@Yas_Wisden 2 minute read
While Australia head coach Justin Langer has unequivocally backed his captain Tim Paine after the latter’s difficult outing as both wicketkeeper and leader in the SCG Test, Paine is unlikely to retain the captaincy for a huge while longer.
Paine, who has led the team since the infamous Cape Town Test in 2018, will be 37 by this year’s Ashes series and Australia have just four Tests scheduled – three away to South Africa and one at home to Afghanistan – between the ongoing Border-Gavaskar Trophy series and their defence of the urn.
Regardless of what takes place in the next 10 months, Australia will go into the Ashes as overwhelming favourites. A second consecutive successful defence of the urn under Paine’s leadership may well signal the perfect time for Paine to call it a day. Equally, it is unlikely his captaincy would survive a home Ashes series defeat.
With it possibly not being that long – in terms of the number of Tests Australia will play – before Australia appoint Paine’s successor, here’s a look at the most likely candidates, and the pros and cons of each choice:
Smith’s done the job before and there’s little evidence to suggest that the role affects his prolific run-scoring. Under his leadership, Australia enjoyed a stint at the top of the Test rankings and Smith also has recent captaincy experience with the Rajasthan Royals in the IPL.

══════════

**WHAT IS NEEDED:** Copy the article on Australia's Test captaincy starting at "Paine, who has" and ending at "Ashes series defeat.", swapping "urn" for "trophy".

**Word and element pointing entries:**
══════════

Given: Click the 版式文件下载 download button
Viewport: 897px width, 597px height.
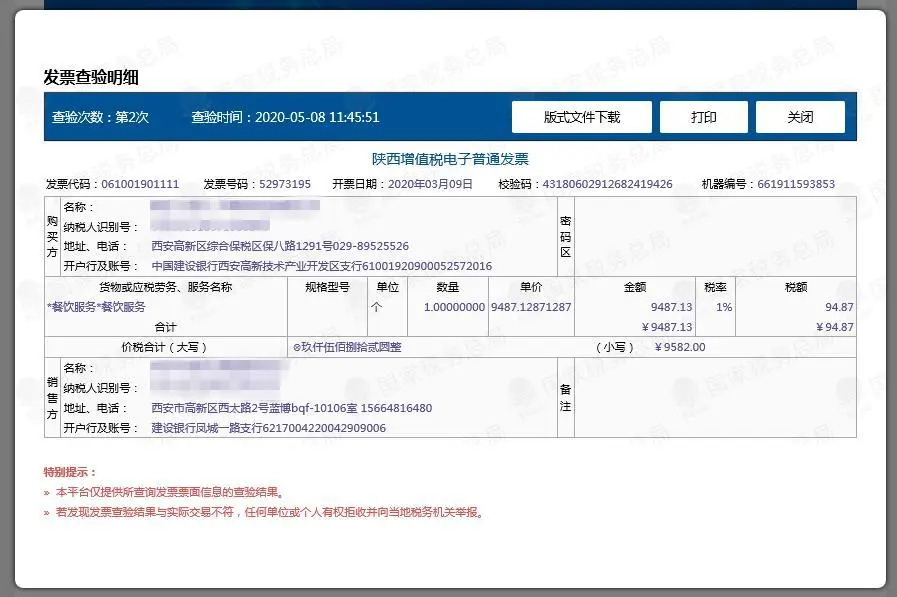Looking at the screenshot, I should coord(580,116).
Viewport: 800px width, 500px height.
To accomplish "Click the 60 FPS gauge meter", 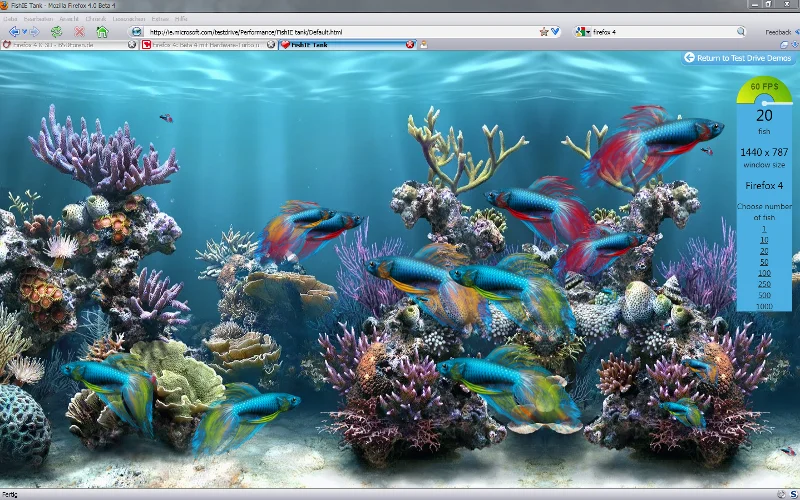I will (764, 90).
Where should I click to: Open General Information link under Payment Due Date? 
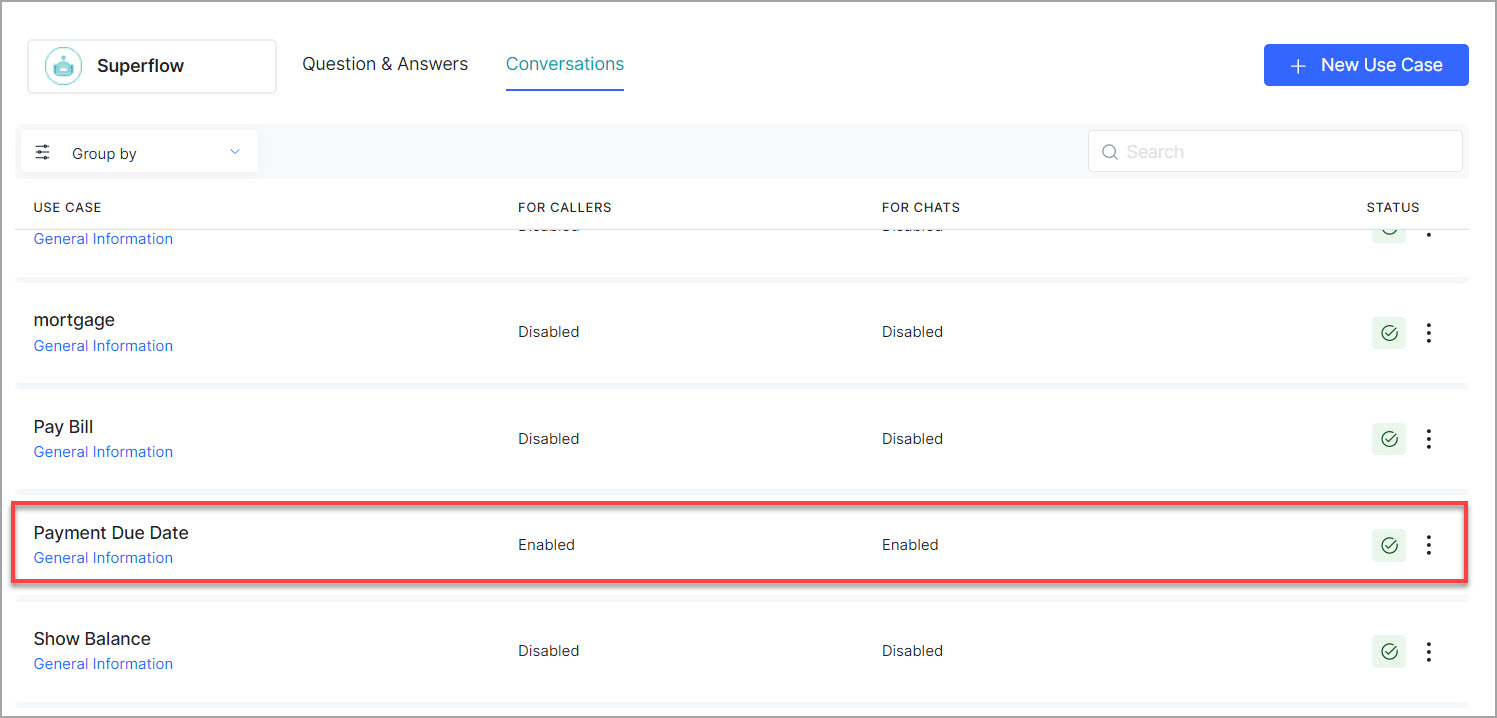[x=103, y=558]
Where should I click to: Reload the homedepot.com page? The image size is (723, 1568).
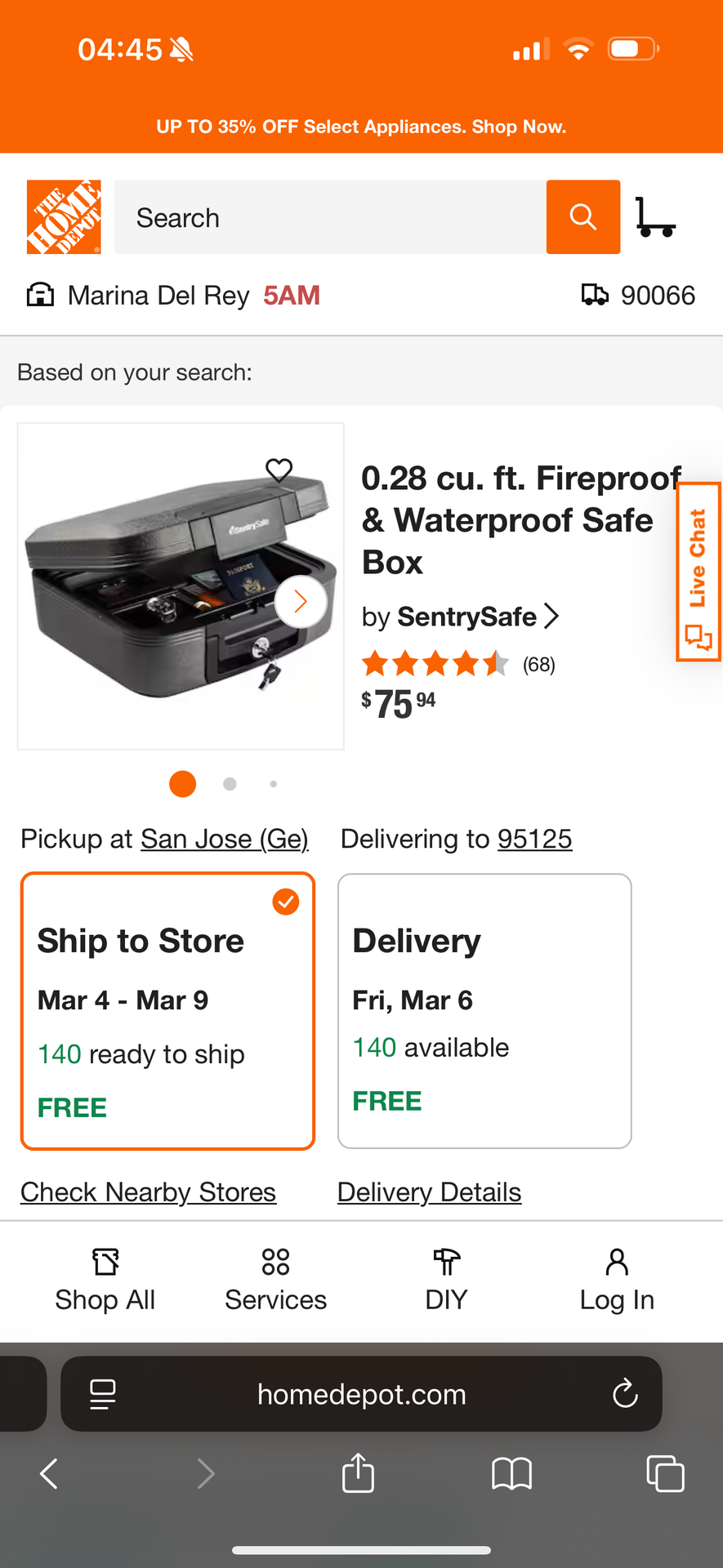point(625,1394)
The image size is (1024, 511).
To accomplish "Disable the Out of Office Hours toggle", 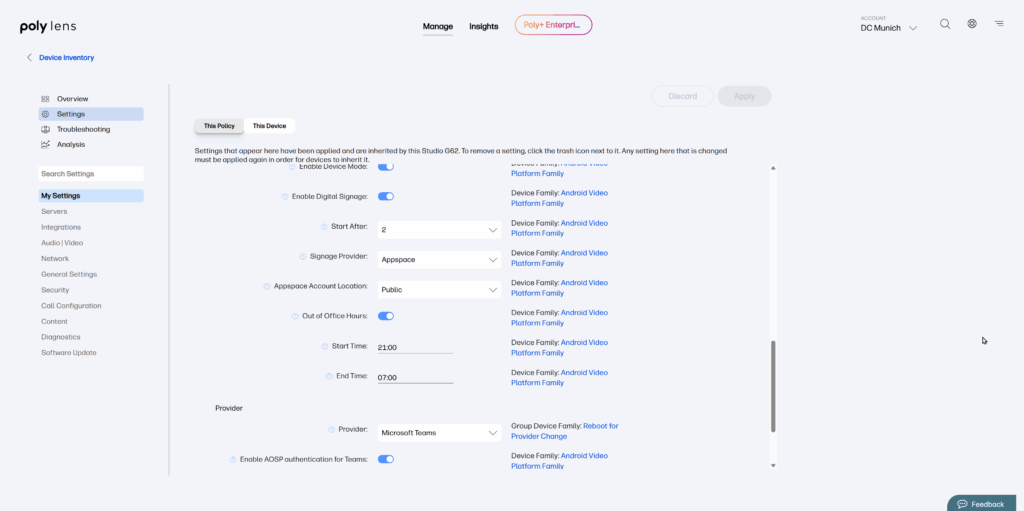I will coord(385,316).
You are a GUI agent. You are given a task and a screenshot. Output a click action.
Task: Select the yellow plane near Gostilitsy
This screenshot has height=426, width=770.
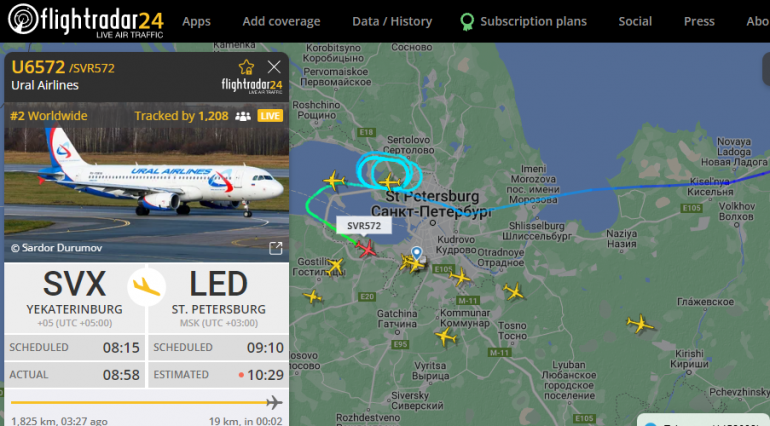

══════════

**RESPONSE TO THIS TASK:**
Paine, who has led the team since the infamous Cape Town Test in 2018, will be 37 by this year’s Ashes series and Australia have just four Tests scheduled – three away to South Africa and one at home to Afghanistan – between the ongoing Border-Gavaskar Trophy series and their defence of the trophy.
Regardless of what takes place in the next 10 months, Australia will go into the Ashes as overwhelming favourites. A second consecutive successful defence of the trophy under Paine’s leadership may well signal the perfect time for Paine to call it a day. Equally, it is unlikely his captaincy would survive a home Ashes series defeat.